◆ **Requirement**: Copy out the lines from the one containing "186x132 pixels." to the one containing "Where should I", both included, with nothing changed.

Start of Given information

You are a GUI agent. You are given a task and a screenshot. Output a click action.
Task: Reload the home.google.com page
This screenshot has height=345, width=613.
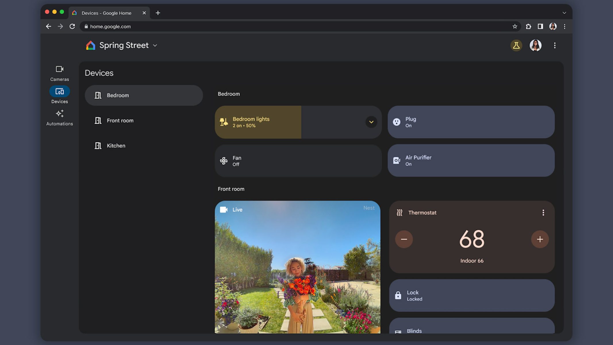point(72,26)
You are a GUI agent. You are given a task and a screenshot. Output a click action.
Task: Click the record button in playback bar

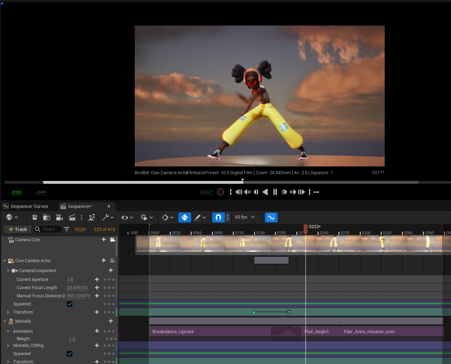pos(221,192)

End of Given information
Start of Given information

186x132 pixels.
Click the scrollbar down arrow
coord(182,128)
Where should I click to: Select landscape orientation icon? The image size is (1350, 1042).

End of Given information

◆ **The solution**:
186x132 pixels.
Click the scrollbar down arrow
coord(182,128)
Where should I click to: Select landscape orientation icon? The image size is (1350, 1042).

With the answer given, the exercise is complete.